Orafo intento nel suo lavoro- Credit: Pexels

COME FARE18 agosto 2022

Come diventare orafo: quale percorso seguire

di Barbara Vaglio

Professione orafo.

L'oreficeria è un settore dell'artigianato dalla tradizione millenaria, e  l'Italia in questo ambito è un punto di riferimento in tutto il mondo. Qual è il percorso da seguire per diventare un orafo e quali sbocchi offre questa attività artigiana?

Possibili sbocchi

In qualità di orafo si può lavorare come dipendente all'interno delle piccole e grandi aziende del ramo della gioielleria e dell'oreficeria; si può aprire una bottega artigiana o un negozio oppure, ancora, lavorare in forma autonoma direttamente da casa, proponendo i diversi lavori artigianali ai negozi o creando un e-commerce

 

La maggior parte degli orafi lavora nel settore della gioielleria, ma questi professionisti possono trovare collocazione anche nella produzione di beni di consumo, nel mondo della moda, in quello dell'arte e in molti altri settori merceologici e industriali.

Cosa fa un orafo?

Lo abbiamo detto, un orafo progetta e realizza oggetti utilizzando gemme e metalli preziosi.
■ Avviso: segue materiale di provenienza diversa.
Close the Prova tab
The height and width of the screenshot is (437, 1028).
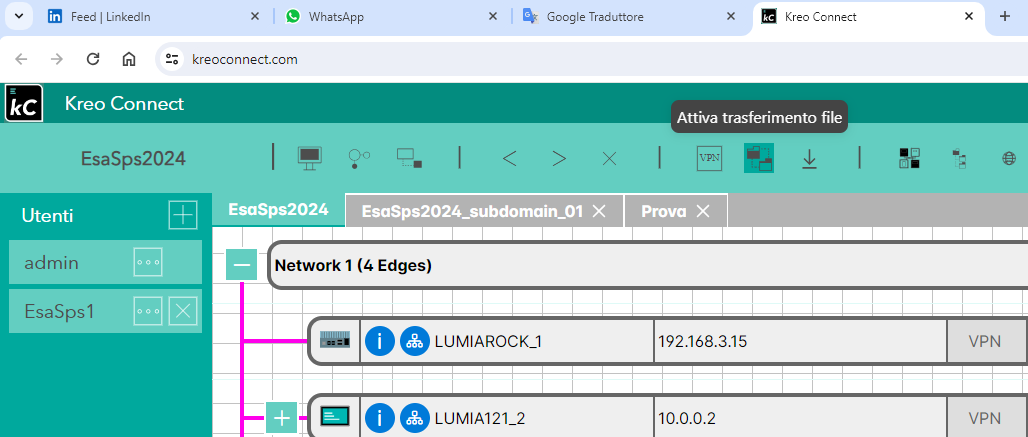point(703,211)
Questi professionisti, quindi, devono possedere profonde conoscenze delle tecniche di lavorazione, i tipi di metalli e i loro punti di fusione, i tipi di gemme e le loro caratteristiche specifiche, valori di mercato, leghe, tecniche di progettazione CAD, e molto altro ancora. Tra le mansioni principali di un artigiano orafo compaiono:

  • disegnare e creare gioielli e oggetti preziosi;

  • realizzare modifiche, riparazioni o progetti su commissione;

  • usare sistemi CAD per la progettazione al computer;

  • creare stampi e prototipi;

  • scegliere e ordinare materiali e gemme;

  • usare la strumentazione del mestiere per fondere, forgiare, plasmare e lucidare gli oggetti preziosi;

  • stimare oggetti, gemme e materiali (per i clienti o per dare un prezzo alle proprie creazioni);

  • valutare l'autenticità degli oggetti;

  • determinare tipologie e carature;

  • tagliare le gemme preziose e valorizzare le loro peculiarità tramite le tecniche di sfaccettatura.

Tre possibili percorsi per diventare orafo

  1. Diploma in un istituto professionale: proprio come una qualsiasi altra scuola superiore, gli studi durano cinque anni e si concludono con l'Esame di Stato;
  2. Corso professionalizzante per disoccupati, sono numerosi i corsi attivi e l'unico requisito richiesto è quello di avere almeno 18 anni e avere la licenza media inferiore. Ci sono anche numerosi corsi post-diploma. 
  3. Diploma di alta formazione, molte scuole specializzate in oreficeria permettono di acquisire tutte le competenze della professione orafa. Ogni istituto ha un'offerta di corsi pienamente professionalizzanti, che alla fine del percorso permetteranno di iniziare subito a lavorare. Si tratta di scuole private e con costi e durata variabili. Sono presenti su tutto il territorio nazionale e in particolare nelle città di riferimento per la lavorazione orafa, come Milano, Firenze, Venezia, Roma, Torino e Caserta.
    Anche l'apprendistato, lo stage o i periodi di affiancamento professionale possono essere molto utili per acquisire la pratica e apprendere il mestiere.